The database is useful to spot some abusers and allows pharmacies to help doctors, who may not have the means to find out if a patient is visiting another doctor simultaneously.
Johnson said that if he initially looks up a prescription and finds it recently was filled elsewhere, he might give the customer a friendly reminder that it isn't due to be filled yet but hang on to the prescription.
He also might call other pharmacies to make them aware of the doctor shopping.
Repeat abusers often identify the doctors more likely to write prescriptions, according to Dennis Martinez, chief probation officer with the 14th Judicial District, which serves Moffat, Routt and Grand counties.
"Our offenders do some doctor shopping," Martinez said. "They have very good communication skills in regards to finding sources. Our defendants seem to have no problem getting 90 pills of Xanax at once."
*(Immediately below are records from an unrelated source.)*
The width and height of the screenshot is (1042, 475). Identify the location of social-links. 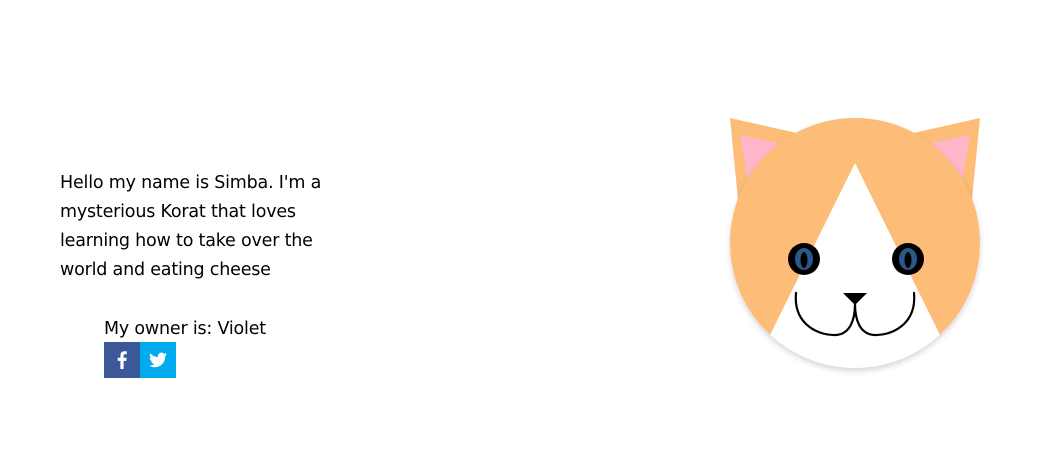
(140, 360).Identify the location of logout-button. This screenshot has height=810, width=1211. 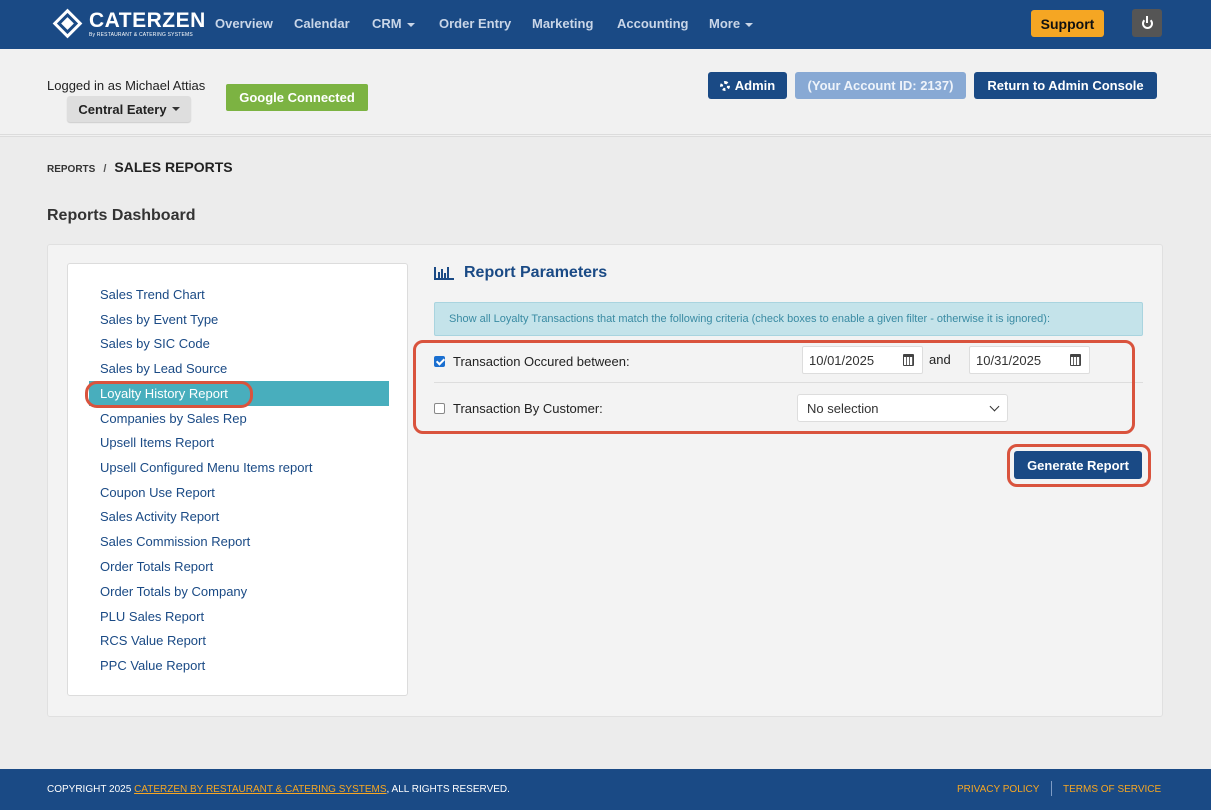
(1147, 23).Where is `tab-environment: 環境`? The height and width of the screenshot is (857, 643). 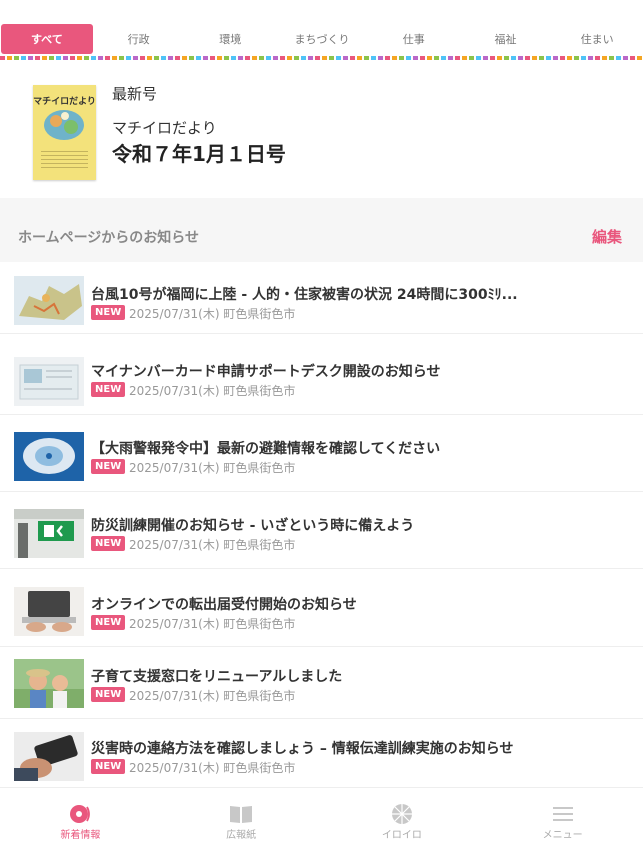 tab-environment: 環境 is located at coordinates (230, 39).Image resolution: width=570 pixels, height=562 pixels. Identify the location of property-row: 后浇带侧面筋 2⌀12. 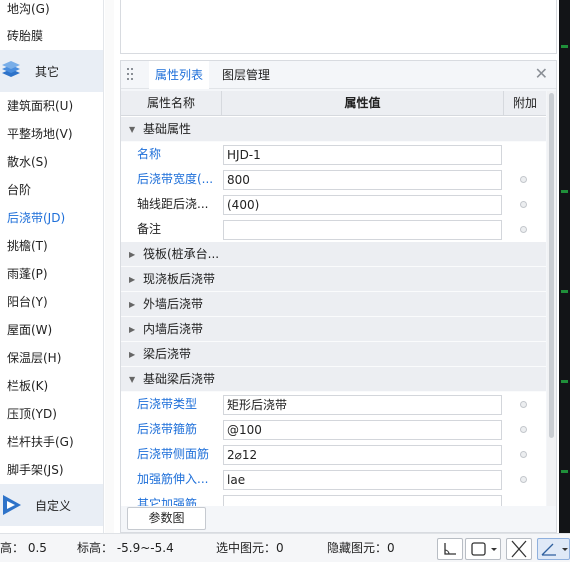
(334, 454).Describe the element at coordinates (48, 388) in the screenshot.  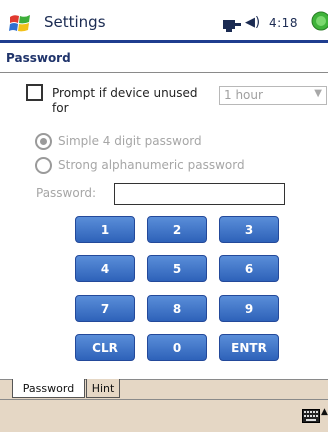
I see `tab-password: Password` at that location.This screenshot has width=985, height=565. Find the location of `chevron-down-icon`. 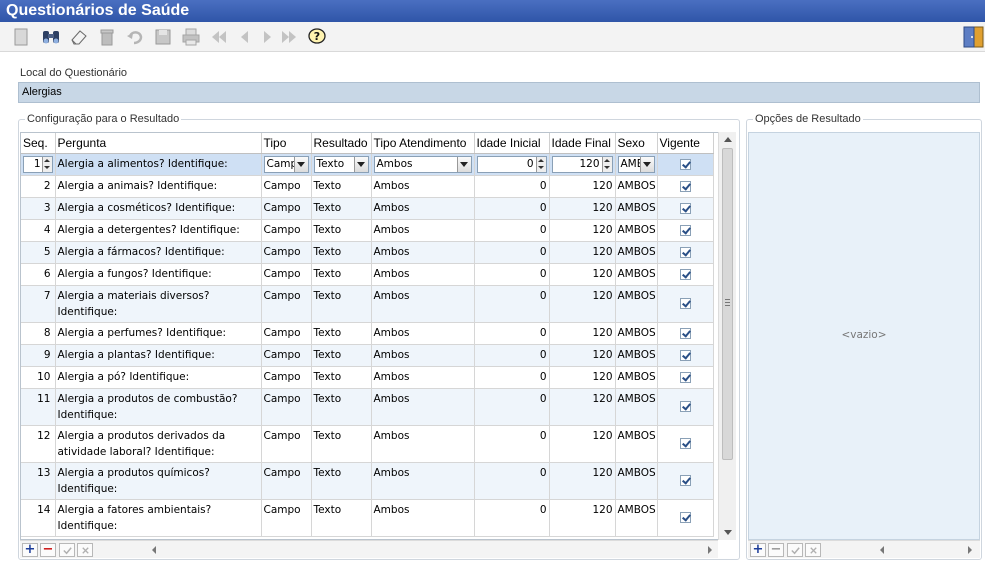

Martinez said that part of the responsibility for dealing with prescription drug abuse falls on law enforcement and the medical community.
"I think it's all of our responsibility," he said.
Some doctors and pharmacies are better at checking the PDMD database than others, Martinez said.
"I've often found that doctors don't check that list," he said.
Martinez said he wouldn't place too much blame on doctors, though, as their job is to identify a patient's need and prescribe something accordingly.
He said those in the drug court program are asked to declare themselves as addicts and limit their contact to one physician and one pharmacy when obtaining controlled substances for legitimate uses.
Johnson said that pharmacies try to handle repeat abusers with the same approach, keeping them with one doctor and one pharmacy, if possible.
"Then it gets everyone on the same page," Johnson said. "The gold standard is to get them wrangled into one doctor and one pharmacy — it's better for them, and it's better for us."
Tearing up a prescription for someone who is doctor shopping or trying to get other pharmacies to do the same won't solve the problem of drug abuse, so it isn't a tactic Johnson suggests, he said.
"Doctor shopping is not illegal," he said. "People who are doctor shopping have a problem."